Some of the tension here almost certainly originates from the fact that “skunkworks,” and the idea of what a DH skunkworks might look like and involve is still hazy – at least, I think it is. I find myself wanting to ask people who invoke skunkworks to tell me more about the specific meaning it holds for them: what are the freedoms that a skunkworks promises that don’t seem possible in the current environment? Why don’t those freedoms seem possible, and what would it take to make them more so?

In asking this question, I want to briefly segue into the history of labor union and civil rights campaigning, and to introduce framing from Jane McAlevey’s No Shortcuts: Organizing for Power in the New Gilded Age. McAlevey contrasts three approaches to creating change: advocacy, mobilizing, and organizing.

Advocacy is when elite figures of power (whether politicians, CEOs, or University presidents and administrators) use their influence to create significant change. Mobilizing is characterized by dramatic action, but with more people involved than Advocacy: this might be something that looks like a major victory, a significant shift. Think of it as “We showed up and we took action!” Organizing is less flashy, less likely to result in a succinct and “decisive” victory, but more likely to be influenced and shaped by a wider number of participants, more likely to result in structural changes, and harder to reverse than the victories gained by mobilizing. In No Shortcuts, one of McAlevey’s primary arguments is that in the last several decades, the US has seen a “significant and long-term shift away from deep organizing and toward shallow mobilizing.” The result of this shift has been the widespread decline of unions, and an increase in corporate power and widespread inequality.
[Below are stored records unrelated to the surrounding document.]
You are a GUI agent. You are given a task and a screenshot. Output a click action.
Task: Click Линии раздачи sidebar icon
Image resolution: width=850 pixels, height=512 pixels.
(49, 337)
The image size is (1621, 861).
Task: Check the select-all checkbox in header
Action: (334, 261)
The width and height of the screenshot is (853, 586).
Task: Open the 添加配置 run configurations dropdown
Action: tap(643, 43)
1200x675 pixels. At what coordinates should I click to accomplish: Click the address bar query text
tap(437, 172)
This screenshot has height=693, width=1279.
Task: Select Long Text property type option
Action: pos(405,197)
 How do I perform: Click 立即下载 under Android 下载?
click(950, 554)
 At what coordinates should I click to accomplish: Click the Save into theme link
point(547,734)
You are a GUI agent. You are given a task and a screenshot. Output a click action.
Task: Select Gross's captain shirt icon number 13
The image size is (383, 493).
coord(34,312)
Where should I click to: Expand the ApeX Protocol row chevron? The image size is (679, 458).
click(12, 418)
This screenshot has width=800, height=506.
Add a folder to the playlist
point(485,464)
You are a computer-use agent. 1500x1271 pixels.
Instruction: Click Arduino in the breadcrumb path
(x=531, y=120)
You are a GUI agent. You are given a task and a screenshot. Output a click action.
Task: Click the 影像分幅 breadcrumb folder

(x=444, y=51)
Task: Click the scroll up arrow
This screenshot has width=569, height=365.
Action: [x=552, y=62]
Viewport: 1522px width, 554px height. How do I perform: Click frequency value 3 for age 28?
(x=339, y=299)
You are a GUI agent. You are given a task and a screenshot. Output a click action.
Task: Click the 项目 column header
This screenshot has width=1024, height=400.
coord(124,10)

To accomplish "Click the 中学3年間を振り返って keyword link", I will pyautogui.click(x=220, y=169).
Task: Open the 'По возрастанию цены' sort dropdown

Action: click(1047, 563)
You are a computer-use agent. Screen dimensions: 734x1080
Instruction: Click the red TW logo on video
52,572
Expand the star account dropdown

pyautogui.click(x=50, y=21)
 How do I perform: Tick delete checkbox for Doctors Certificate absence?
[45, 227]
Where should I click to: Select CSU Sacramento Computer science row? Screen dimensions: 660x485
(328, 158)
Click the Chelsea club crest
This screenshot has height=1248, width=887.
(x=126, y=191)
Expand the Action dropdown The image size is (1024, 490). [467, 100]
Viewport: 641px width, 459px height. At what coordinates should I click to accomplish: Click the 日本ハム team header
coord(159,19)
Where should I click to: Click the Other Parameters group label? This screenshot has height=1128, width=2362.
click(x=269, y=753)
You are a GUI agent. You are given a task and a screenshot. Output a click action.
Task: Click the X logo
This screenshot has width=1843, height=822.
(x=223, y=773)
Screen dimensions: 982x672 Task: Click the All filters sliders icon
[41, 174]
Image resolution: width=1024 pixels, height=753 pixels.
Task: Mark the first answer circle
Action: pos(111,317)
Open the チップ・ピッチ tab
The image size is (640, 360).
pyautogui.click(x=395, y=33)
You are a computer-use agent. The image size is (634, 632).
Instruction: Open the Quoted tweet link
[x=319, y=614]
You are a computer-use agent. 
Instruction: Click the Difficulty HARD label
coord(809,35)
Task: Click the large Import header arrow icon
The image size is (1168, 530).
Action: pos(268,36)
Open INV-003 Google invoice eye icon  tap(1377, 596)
I’ve brought in McAlevey’s framework because she’s incredibly smart in thinking about how to effect change. To think about DH project management, and what is needed to support DH projects, is to work towards change from the previous practices around producing scholarship. So I want to ask: which of these three approaches to creating change does creating a skunkworks align with? I’ll give you my answer, and I’m eager to hear yours – I think that it tends to fall somewhere in between advocacy and mobilization.

Part of the appeal of a skunkworks, is that it feels like a solution in itself – like the appealing sort of victory that mobilizing and advocacy achieve – even though Bethany never presented it as anything so simple in her original piece. And I’m invoking McAlevey here because I think that skunkworks can become a tempting-looking shortcut – if we could get a skunkworks, then it feels like in the freedom of that wide-open space, the relationship-building and negotiating and planning and resource-finding would take care of themselves somehow, or would happen more easily and spontaneously than it does within our current and more common set of structures. Sometimes we can ask people in positions of power (like library deans!) to create structures and initiatives (like innovation labs!), and sometimes they have the power to make those happen and fund them. That can be an incredible step forward for a college, or university, or library. But even when we have that sort of success, I think that questions remain – or maybe it’s better to say that brand new questions emerge – about the power and labor dynamics that such a space creates. And they are questions that we cannot rely upon powerful figures to solve, situations where those of us with less power than a library dean still find ourselves in positions where we need to organize around what we need, spend more time talking about it with our communities and colleagues, and work towards taking collective action.